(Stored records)
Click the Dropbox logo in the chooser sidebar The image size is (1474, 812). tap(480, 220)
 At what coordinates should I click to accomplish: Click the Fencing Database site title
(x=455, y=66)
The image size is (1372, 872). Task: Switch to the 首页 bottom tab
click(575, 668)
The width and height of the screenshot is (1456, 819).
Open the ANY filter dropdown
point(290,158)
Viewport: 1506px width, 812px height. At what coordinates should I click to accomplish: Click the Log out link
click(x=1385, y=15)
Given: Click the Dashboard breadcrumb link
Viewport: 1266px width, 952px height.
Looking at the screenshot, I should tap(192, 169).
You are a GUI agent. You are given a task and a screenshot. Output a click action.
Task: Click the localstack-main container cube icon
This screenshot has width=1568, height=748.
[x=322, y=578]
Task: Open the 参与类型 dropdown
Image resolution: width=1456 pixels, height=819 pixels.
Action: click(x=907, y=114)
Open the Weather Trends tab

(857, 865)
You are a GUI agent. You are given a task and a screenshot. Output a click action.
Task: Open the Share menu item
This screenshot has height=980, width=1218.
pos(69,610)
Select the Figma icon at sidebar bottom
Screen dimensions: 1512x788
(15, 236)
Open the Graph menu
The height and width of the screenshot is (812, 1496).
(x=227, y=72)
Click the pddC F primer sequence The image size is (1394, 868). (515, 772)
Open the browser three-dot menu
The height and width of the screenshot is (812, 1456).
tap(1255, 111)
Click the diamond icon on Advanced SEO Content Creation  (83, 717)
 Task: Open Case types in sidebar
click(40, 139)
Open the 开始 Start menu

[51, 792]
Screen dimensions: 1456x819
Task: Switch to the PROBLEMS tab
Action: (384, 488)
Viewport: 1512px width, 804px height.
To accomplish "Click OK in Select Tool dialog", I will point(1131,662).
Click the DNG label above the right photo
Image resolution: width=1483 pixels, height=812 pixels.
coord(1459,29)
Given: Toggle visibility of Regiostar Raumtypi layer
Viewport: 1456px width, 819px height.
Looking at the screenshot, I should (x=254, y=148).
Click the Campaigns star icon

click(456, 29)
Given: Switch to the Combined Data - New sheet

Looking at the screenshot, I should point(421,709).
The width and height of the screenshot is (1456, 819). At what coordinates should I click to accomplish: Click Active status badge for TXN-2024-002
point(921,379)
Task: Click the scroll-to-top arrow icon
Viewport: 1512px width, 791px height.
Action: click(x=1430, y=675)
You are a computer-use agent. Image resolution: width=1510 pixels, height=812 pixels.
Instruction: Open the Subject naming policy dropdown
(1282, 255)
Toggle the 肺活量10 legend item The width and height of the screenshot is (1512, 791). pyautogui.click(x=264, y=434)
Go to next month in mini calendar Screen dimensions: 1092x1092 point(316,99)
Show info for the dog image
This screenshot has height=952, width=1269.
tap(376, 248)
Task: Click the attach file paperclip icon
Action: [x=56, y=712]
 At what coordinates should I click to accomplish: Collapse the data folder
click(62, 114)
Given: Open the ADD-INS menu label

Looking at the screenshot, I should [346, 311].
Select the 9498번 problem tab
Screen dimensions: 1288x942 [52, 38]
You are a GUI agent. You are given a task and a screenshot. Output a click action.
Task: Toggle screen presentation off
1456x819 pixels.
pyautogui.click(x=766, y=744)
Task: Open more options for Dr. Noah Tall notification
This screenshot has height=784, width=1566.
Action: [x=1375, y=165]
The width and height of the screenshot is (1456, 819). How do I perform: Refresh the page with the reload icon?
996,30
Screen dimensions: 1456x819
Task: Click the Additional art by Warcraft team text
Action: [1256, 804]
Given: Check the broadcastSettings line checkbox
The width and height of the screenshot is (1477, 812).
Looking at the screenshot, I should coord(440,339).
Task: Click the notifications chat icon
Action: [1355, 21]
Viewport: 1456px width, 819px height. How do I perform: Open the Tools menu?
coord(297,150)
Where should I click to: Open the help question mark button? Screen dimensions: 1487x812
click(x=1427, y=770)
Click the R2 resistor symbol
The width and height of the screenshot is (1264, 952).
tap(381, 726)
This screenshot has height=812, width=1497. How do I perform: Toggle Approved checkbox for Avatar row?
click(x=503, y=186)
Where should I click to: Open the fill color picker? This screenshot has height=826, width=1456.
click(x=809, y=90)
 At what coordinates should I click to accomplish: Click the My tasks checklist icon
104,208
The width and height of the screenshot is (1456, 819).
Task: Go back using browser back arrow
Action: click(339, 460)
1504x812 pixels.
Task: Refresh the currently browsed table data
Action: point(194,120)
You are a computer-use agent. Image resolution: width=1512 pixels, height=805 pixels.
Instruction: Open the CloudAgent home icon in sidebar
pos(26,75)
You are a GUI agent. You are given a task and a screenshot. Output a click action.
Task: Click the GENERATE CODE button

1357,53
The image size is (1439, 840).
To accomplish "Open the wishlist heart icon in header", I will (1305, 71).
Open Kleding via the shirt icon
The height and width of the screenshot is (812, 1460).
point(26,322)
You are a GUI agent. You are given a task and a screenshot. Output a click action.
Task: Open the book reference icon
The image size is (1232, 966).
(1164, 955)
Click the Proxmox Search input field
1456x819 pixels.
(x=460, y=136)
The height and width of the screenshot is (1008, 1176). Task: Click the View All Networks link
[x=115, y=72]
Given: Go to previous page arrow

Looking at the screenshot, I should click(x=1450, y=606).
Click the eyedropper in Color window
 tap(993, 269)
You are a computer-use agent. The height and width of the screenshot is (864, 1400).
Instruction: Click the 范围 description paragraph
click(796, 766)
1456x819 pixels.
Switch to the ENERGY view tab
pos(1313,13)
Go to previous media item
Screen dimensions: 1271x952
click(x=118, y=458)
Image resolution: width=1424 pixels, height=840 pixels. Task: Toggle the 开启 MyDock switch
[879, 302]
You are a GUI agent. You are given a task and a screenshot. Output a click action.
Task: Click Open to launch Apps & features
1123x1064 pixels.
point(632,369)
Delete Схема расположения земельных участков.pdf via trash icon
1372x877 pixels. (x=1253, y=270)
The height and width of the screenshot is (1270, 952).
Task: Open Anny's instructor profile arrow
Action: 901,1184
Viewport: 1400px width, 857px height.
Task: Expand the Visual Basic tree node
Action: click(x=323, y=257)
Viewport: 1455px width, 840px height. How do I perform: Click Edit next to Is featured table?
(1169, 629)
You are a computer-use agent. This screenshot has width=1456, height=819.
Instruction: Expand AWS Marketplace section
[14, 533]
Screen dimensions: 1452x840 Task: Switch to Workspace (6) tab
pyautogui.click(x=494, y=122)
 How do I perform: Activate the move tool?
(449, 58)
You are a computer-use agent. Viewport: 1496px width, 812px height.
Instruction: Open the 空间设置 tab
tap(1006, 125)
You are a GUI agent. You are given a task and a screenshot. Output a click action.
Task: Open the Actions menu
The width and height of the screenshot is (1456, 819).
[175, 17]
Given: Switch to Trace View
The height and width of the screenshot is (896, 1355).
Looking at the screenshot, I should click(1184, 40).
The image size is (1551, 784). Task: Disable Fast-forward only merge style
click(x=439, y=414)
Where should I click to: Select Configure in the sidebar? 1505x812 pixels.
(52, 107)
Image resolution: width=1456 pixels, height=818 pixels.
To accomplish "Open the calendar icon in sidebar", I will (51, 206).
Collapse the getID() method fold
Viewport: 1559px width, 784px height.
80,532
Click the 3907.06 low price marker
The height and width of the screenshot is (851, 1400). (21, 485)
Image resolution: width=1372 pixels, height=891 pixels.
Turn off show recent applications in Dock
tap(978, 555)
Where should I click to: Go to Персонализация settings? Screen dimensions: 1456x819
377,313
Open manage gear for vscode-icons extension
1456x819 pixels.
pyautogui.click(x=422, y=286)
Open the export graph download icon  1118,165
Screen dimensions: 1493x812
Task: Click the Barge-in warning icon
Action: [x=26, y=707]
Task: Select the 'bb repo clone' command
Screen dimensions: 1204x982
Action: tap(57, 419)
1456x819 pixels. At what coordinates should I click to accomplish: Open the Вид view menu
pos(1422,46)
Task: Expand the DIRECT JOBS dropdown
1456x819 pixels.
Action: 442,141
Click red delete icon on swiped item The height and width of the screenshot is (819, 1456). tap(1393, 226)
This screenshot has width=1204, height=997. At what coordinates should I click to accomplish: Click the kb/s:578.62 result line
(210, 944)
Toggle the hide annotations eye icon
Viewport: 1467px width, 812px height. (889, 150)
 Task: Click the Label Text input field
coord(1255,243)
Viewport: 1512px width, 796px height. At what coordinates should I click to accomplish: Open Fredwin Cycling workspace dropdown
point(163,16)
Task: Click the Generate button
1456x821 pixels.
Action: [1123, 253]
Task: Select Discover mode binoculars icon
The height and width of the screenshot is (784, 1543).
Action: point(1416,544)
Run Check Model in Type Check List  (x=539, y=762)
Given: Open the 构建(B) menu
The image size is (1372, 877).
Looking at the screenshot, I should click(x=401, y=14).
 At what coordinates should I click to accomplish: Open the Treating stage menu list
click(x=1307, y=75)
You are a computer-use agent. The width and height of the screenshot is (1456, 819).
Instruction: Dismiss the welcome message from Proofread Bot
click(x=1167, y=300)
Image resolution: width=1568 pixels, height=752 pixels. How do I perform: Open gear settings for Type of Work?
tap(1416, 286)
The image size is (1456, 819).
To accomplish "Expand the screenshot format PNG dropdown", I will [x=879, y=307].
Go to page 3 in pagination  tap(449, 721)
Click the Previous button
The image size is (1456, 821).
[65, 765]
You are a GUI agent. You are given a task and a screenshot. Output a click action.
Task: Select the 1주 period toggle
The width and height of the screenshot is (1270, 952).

◆ Exercise requirements
Filter the records above for lines with "item".

◆ Exercise solution
Task: Open the Share menu item
Toggle the 肺活量10 legend item The width and height of the screenshot is (1512, 791). pyautogui.click(x=264, y=434)
Go to previous media item
Click red delete icon on swiped item The height and width of the screenshot is (819, 1456). tap(1393, 226)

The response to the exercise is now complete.